### DATASET RECORDS
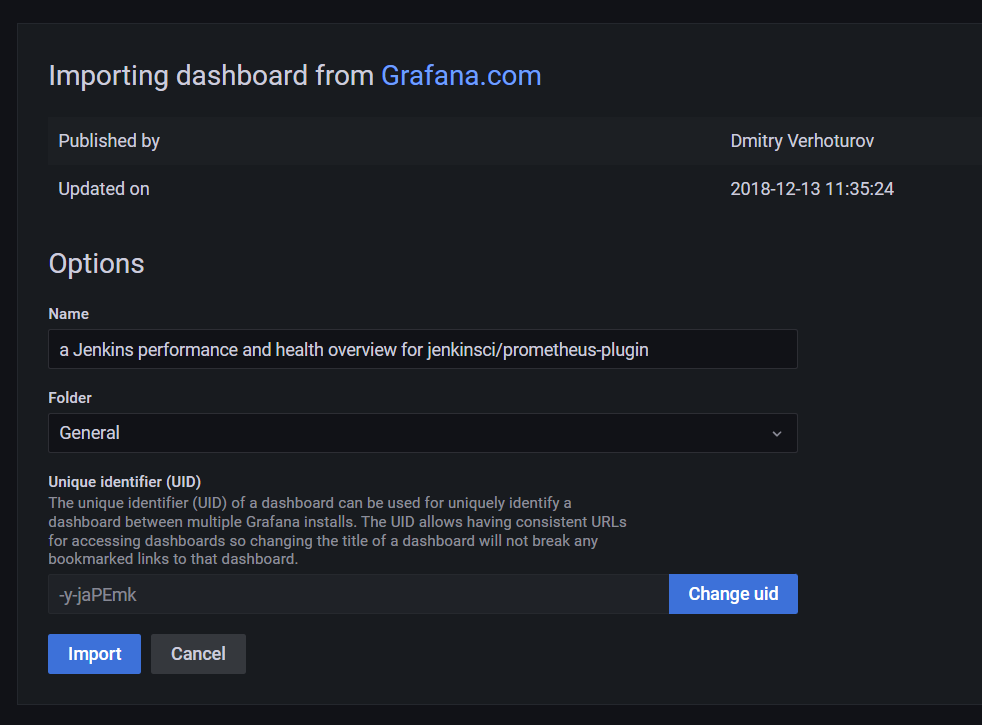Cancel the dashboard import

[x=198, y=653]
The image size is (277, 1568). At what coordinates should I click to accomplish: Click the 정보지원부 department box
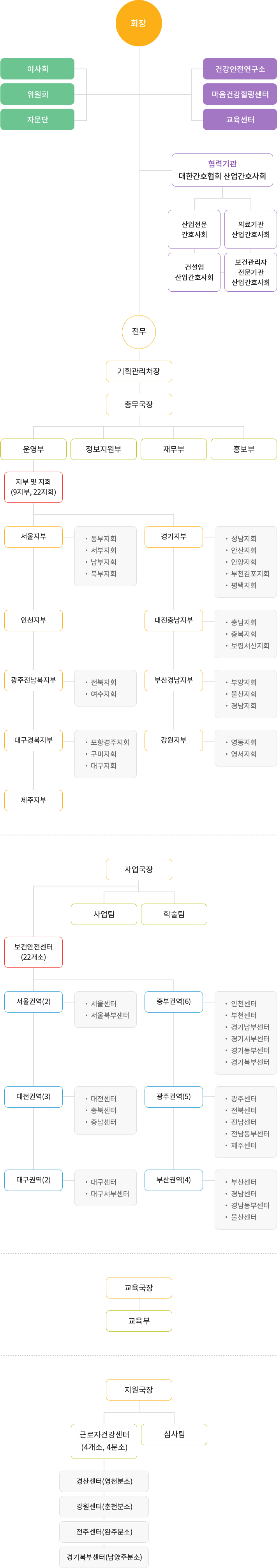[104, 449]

==

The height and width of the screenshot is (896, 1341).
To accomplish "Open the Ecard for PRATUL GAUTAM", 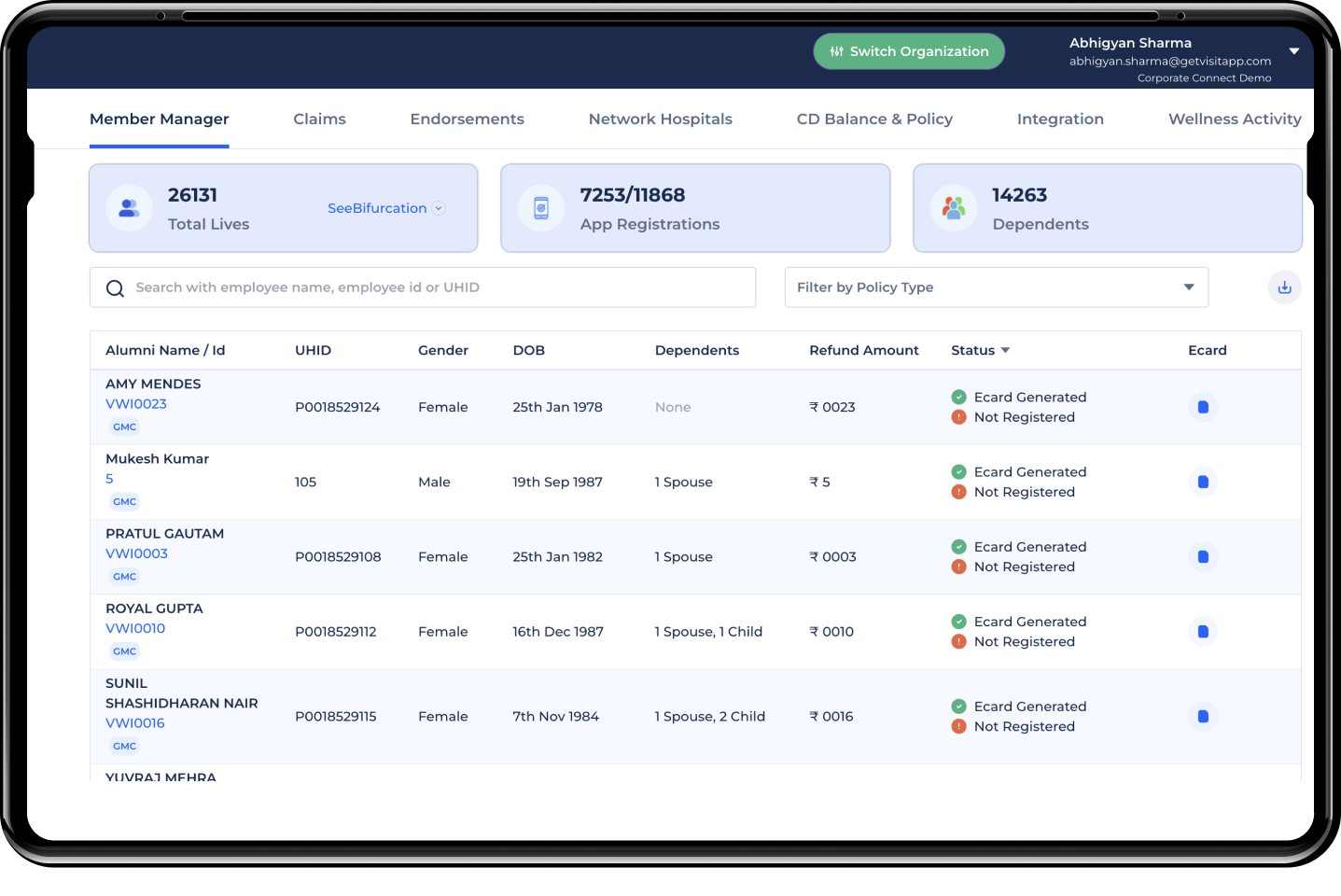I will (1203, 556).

==

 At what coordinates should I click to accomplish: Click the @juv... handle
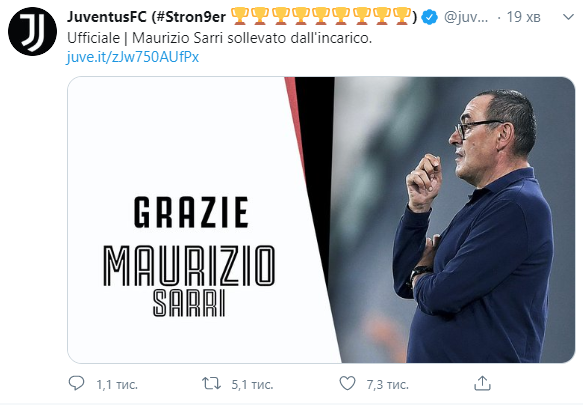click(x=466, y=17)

### THE REQUEST
Please count the lines in the listing above that contain the word "should" and reply with only that number.

### COMPLETE ANSWER
2